Açıklanan nedenler ile, hesaplama konusu döneme ilişkin ödeme belgelerinin tamamının asılları kapsama alınarak, mutemet eliyle yapıldığı belirtilen dönemler bakımından davacı isticvap edilerek sorulmak suretiyle ve de davacıya ait banka kayıtları da celp edilmek suretiyle ödemelerin yapılıp yapılmadığının araştırılması gerekmektedir.
Kapsamda bulunan kayıtlar ile diğer deliller bir bütün halinde değerlendirilmek suretiyle, davacının ilgili alacaklara hak kazanıp kazanmadığının belirlenmesi gerekirken eksik inceleme ile yazılı şekilde hüküm kurulması hatalı olup bozmayı gerektirmiştir.

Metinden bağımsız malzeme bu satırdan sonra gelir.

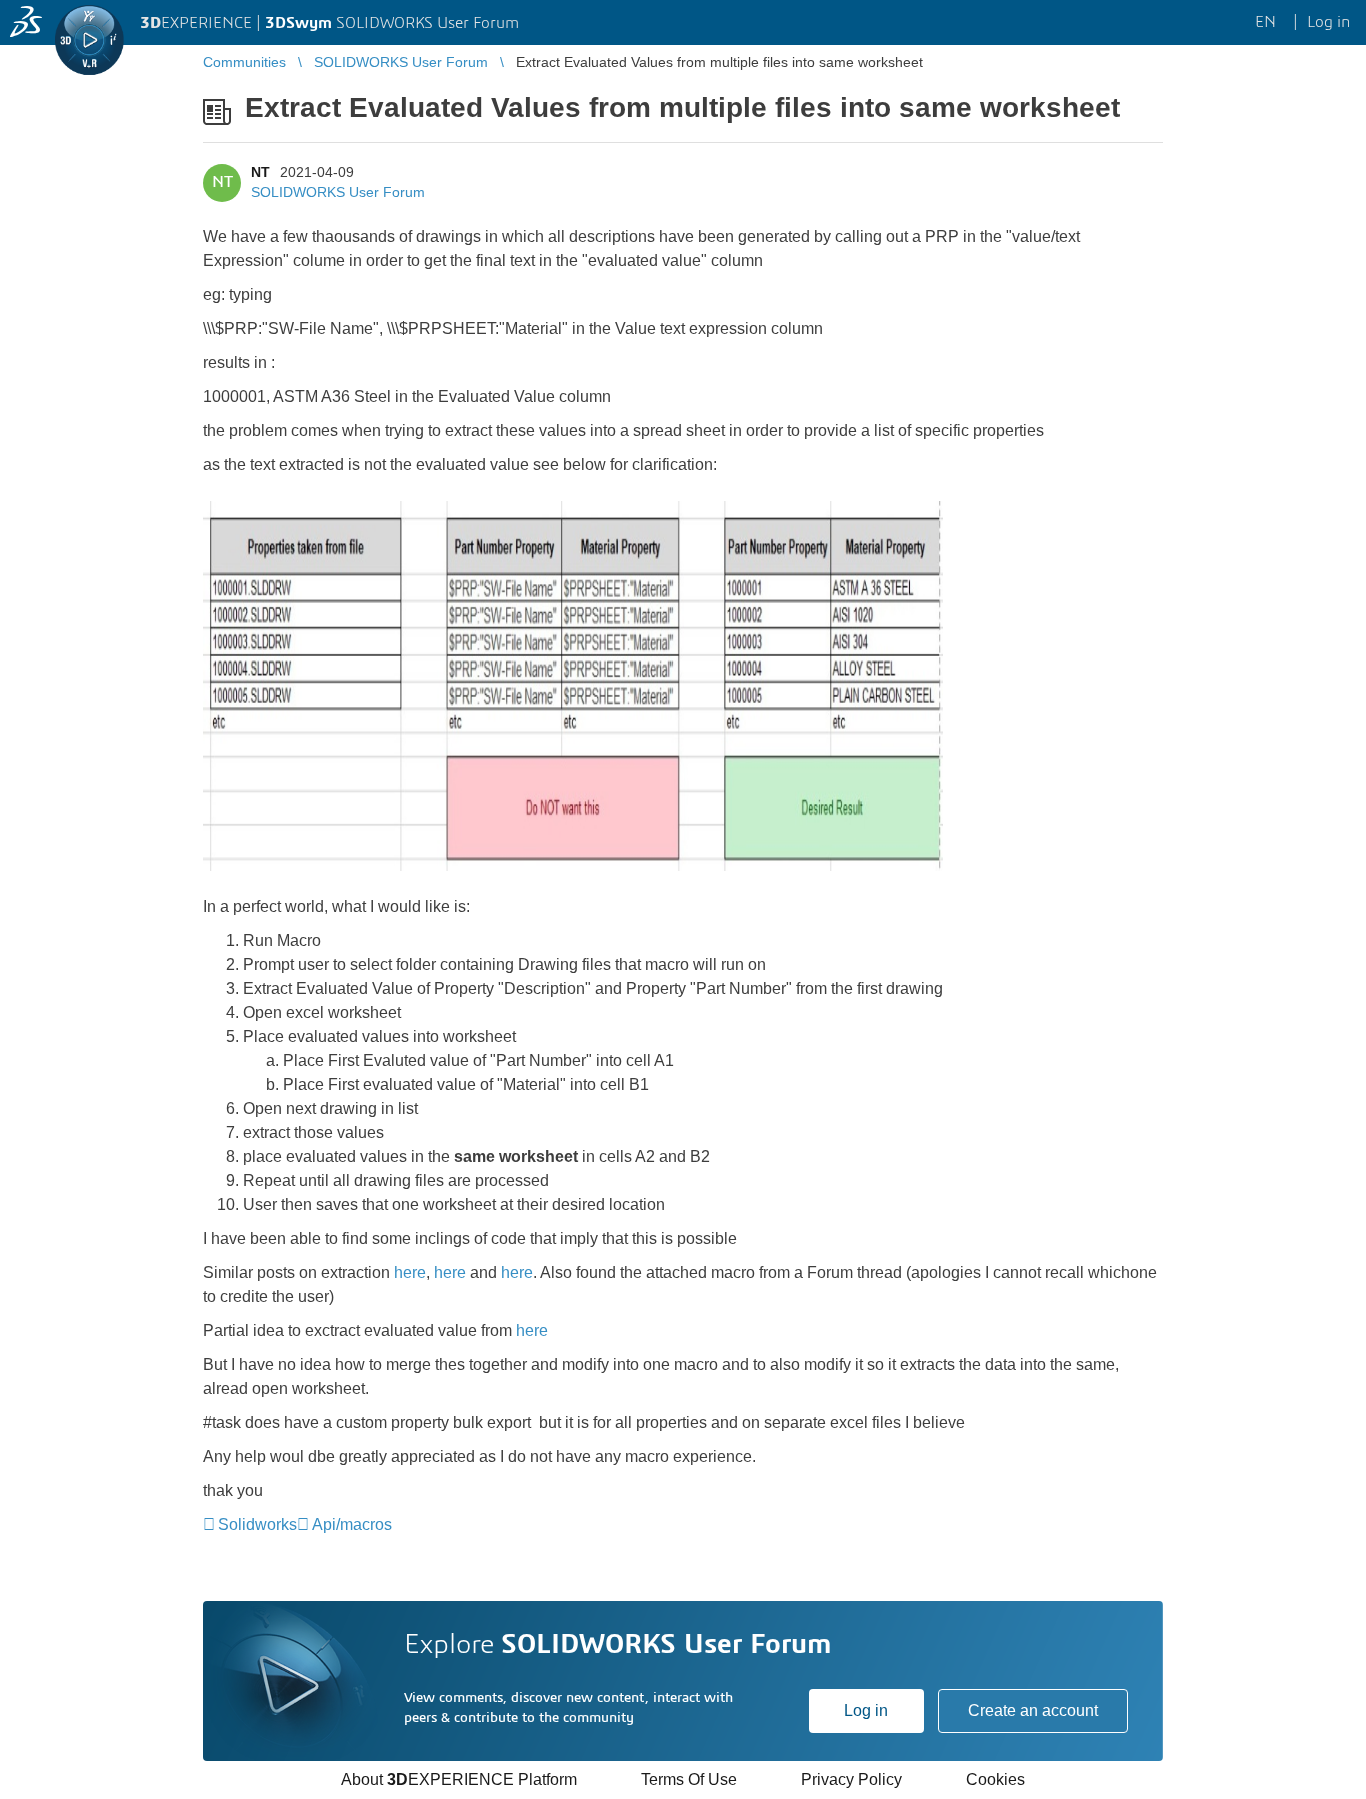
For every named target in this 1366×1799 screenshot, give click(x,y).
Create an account (1033, 1710)
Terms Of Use (689, 1779)
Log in (866, 1710)
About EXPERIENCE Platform (459, 1779)
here (410, 1272)
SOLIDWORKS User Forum (338, 192)
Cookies (995, 1779)
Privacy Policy (851, 1779)
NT (260, 172)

5-Öte yandan kabule göre de, davacı tarafından dava dilekçesinde ilave tediye dışında kalan diğer talep konusu alacaklar bakımından bankalarca mevduata uygulanan en yüksek faiz oranı talep edilmiş olup, davacı tarafından ibraz edilen 19/11/2014 tarihli ıslah dilekçesinde yasal faiz talep edilmiştir. Mahkemece hüküm altına alınan ilave tediye dışındaki alacaklar bakımından yürütülmesi gereken faiz türü en yüksek mevduat faizi olmasına karşın davacının ıslah dilekçesindeki talebi yasal faiz olduğundan, taleple bağlılık ilkesi gereği bu alacaklara ıslah ile arttırılan miktarlar bakımından, ''ıslah tarihinden itibaren en yüksek mevduat faizini aşmamak üzere yasal faiz'' uygulanması gerektiğinin düşünülmemesi de hatalı olup bozmayı gerektirmiştir.
SONUÇ: Temyiz olunan kararın yukarıda gösterilen sebeplerle BOZULMASINA, peşin alınan temyiz harcının istek halinde ilgililere iadesine, 11.01.2022 tarihinde oy birliği ile karar verildi.